ティーンエージャーの頃の大昔、バリトンの栗林義信さんが留学中のイタリアから、「リゴレット」に出演するために帰国する、ということが文芸欄の大きなニュースになりました。運よくその公演の入場券を手にできた私は、翌月オープン予定の東京文化会館を尻目に、響きはいいが舞台も客席も狭い日比谷公会堂へ。

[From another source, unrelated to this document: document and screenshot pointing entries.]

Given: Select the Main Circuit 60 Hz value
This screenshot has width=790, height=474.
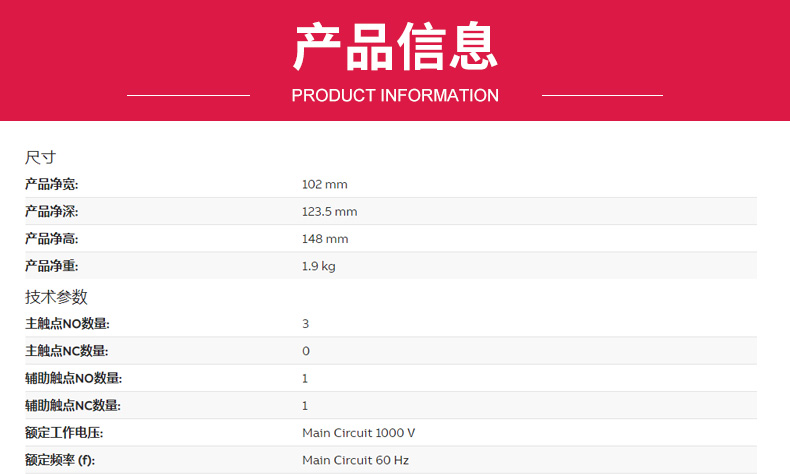Looking at the screenshot, I should [355, 460].
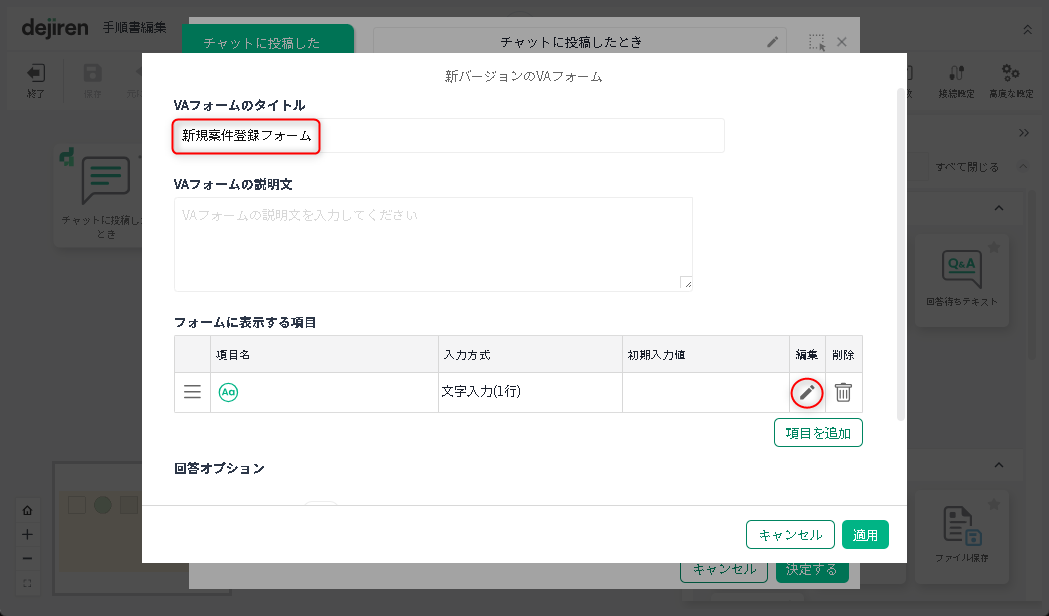Collapse the section above the 回答待ちテキスト tile
The width and height of the screenshot is (1049, 616).
pyautogui.click(x=998, y=207)
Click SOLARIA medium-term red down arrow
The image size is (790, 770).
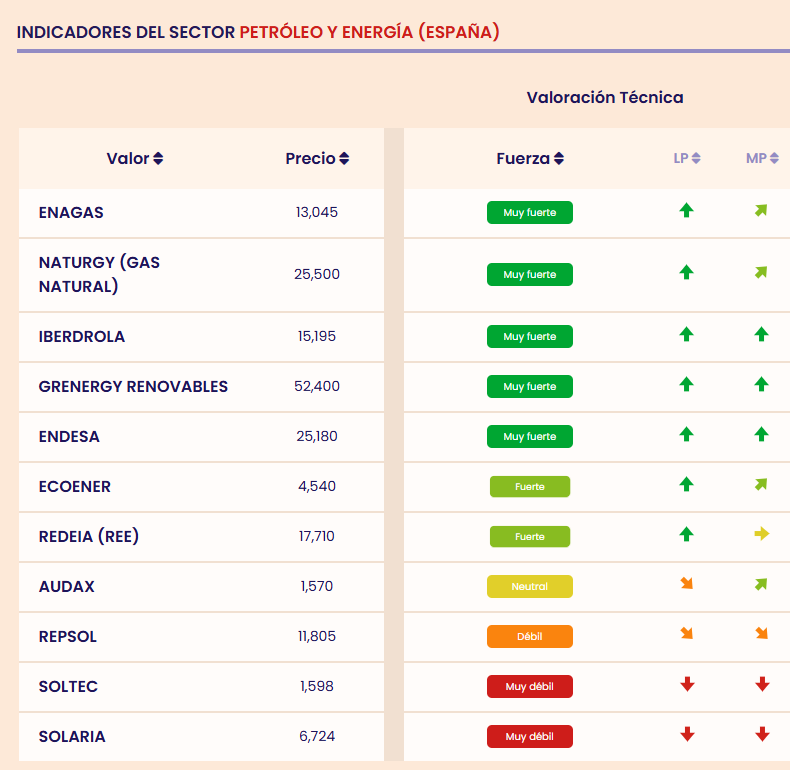point(762,735)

当時は、オーケストラの定期公演の会場も日比谷公会堂や共立講堂などを利用する他ありませんでした。ましてやオペラの上演となると極めて狭い舞台上で書き割りなどを多用してやる以外に術なし。しかし他の選択肢がなかったのですからそのことの良し悪しなどは論外。日本には400年を超える伝統を持つ歌舞伎という舞台芸術があって、その場面転換の手法はたいへん画期的かつ先進性のあるもので、それ自体が芸術といえるほどす。それを知る者としては広い舞台は特に重要視せず、むしろより音楽性を重んずる上演と鑑賞ができるのでは…とも思います。
広い舞台に本物の馬を登場させるような演出、それはすでに芸術の範疇になく、ショー(show)、つまり見せ物にすぎませんね。
そのリゴレットの舞台… ジルダを歌ったソプラノが誰だったのか思い出せません。
当時の第一人者とされるような方ではなく、もう少し若手の方だったと記憶しています。
そして幕が上がると、良く響くホールの私の席に、コロラトゥーラとはこういう声のことかと思わせる、予期に反した美しい歌声が届きました…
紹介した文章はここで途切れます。